AN: Doesn’t the fact that with Karma you get moral people and with Christianity you get guilty people seeking forgiveness suggest to you that one is a positive belief and the other negative? How do you suggest we view this otherwise?
MH: I guess I’m not convinced that Karma is really about morality. It’s about functionality – what works. And yes, most religions include some tenet compatible with the ancient Hindu concept of Karma.
By that definition Karma represents the accumulation of all the effects of all the actions of my body, mind, and intuition. As ocean waves rolling toward the shore build up sandbars beneath the surface, so my actions and their results accumulate and build up tendencies that determine the course of my future. Karma is also more than personal… It encompasses the action-energy of everything that has ever occurred past or present, connecting every event back to the influences causing that event, and forward to all results triggered by it. The universe enforces this responsibility one way or the other.
The piper has to be paid. The chickens always come home to roost. Meaning… If I tell a lie, a lie will be told to me. If I give, something will be given to me. When someone slaps me on the cheek they deliver payback, not offense. I am at fault. I bring my own reward. I hold power. I bear responsibility. When I make a mess, I have to dispose of it… somewhere. I own my own garbage.

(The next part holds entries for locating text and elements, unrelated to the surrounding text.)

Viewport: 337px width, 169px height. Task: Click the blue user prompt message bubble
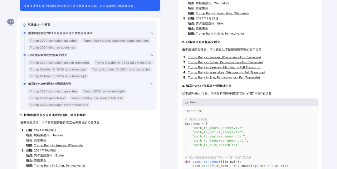(x=90, y=6)
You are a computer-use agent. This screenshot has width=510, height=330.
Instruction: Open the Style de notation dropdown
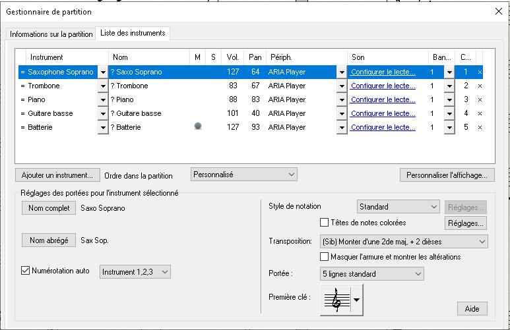tap(398, 207)
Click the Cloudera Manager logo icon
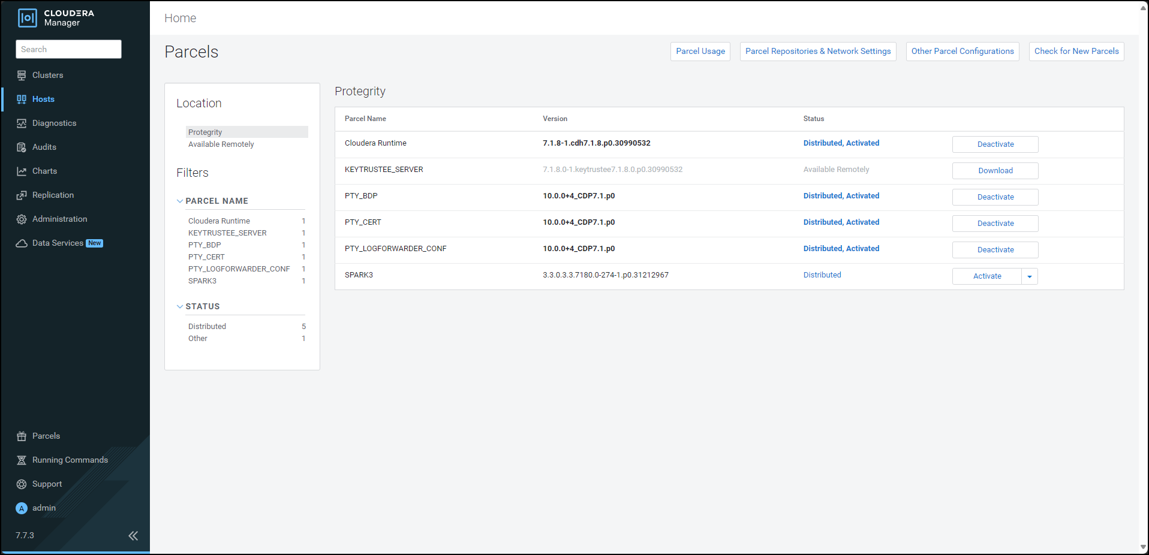1149x555 pixels. pos(28,18)
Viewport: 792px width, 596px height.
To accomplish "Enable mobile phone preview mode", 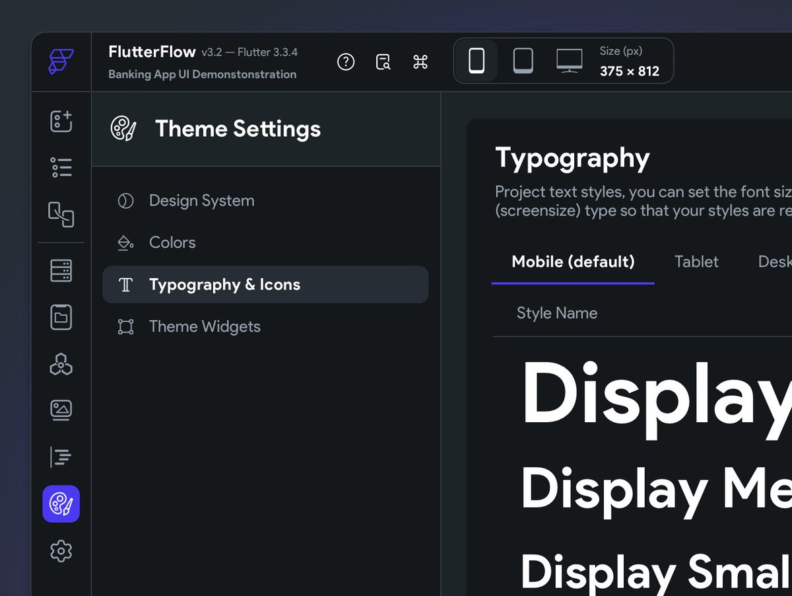I will pyautogui.click(x=477, y=61).
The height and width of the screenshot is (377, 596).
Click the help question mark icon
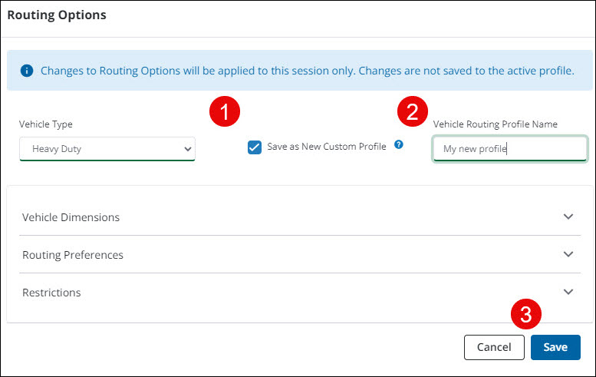[x=399, y=144]
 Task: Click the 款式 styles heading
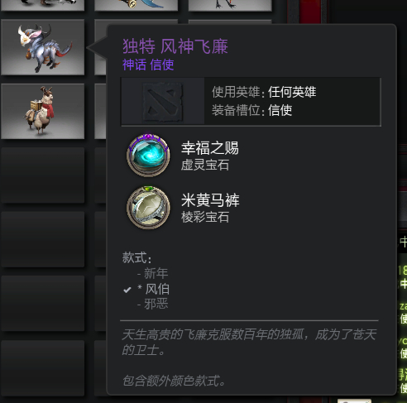[137, 257]
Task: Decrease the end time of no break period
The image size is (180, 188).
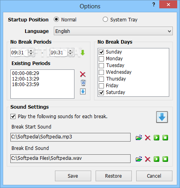Action: click(70, 54)
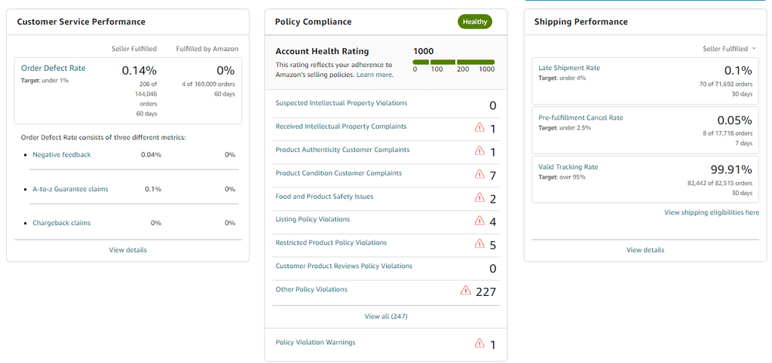Click warning icon next to Product Authenticity Complaints
The height and width of the screenshot is (363, 772).
[x=479, y=151]
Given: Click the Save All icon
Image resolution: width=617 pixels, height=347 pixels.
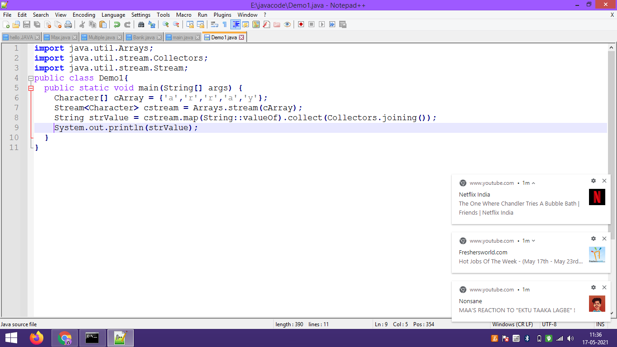Looking at the screenshot, I should pos(37,24).
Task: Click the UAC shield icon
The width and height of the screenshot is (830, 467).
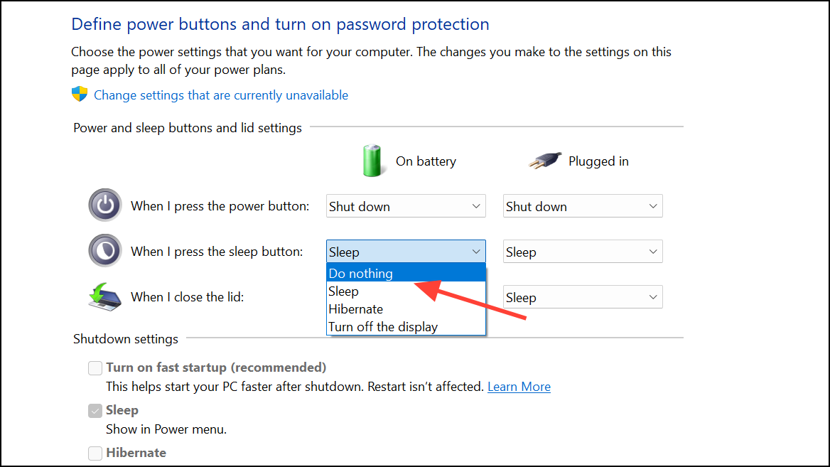Action: coord(80,95)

But… Here’s the crunch: Karma creates problems as well as explains them. If I reap what I have sown, I’m accountable for every consequence – even an unintentional one. How can I escape living with and paying for mistakes I’ve made? What escape do I have when Karma exacts payback for the smallest white lie? What pardon can I gain when even when my best efforts to do good generate more trouble?
Karma brings bad news. The problem is real. My garbage has to go somewhere. I cannot wish it away. Is there any way to remedy the curse of Karma? Eastern religions offer the solution of reincarnation: We return to try again, and eventually – hopefully – escape the cycle of perpetual action that perpetuates Karma. But even the wisest teachers of this philosophy doubt if salvation is assured.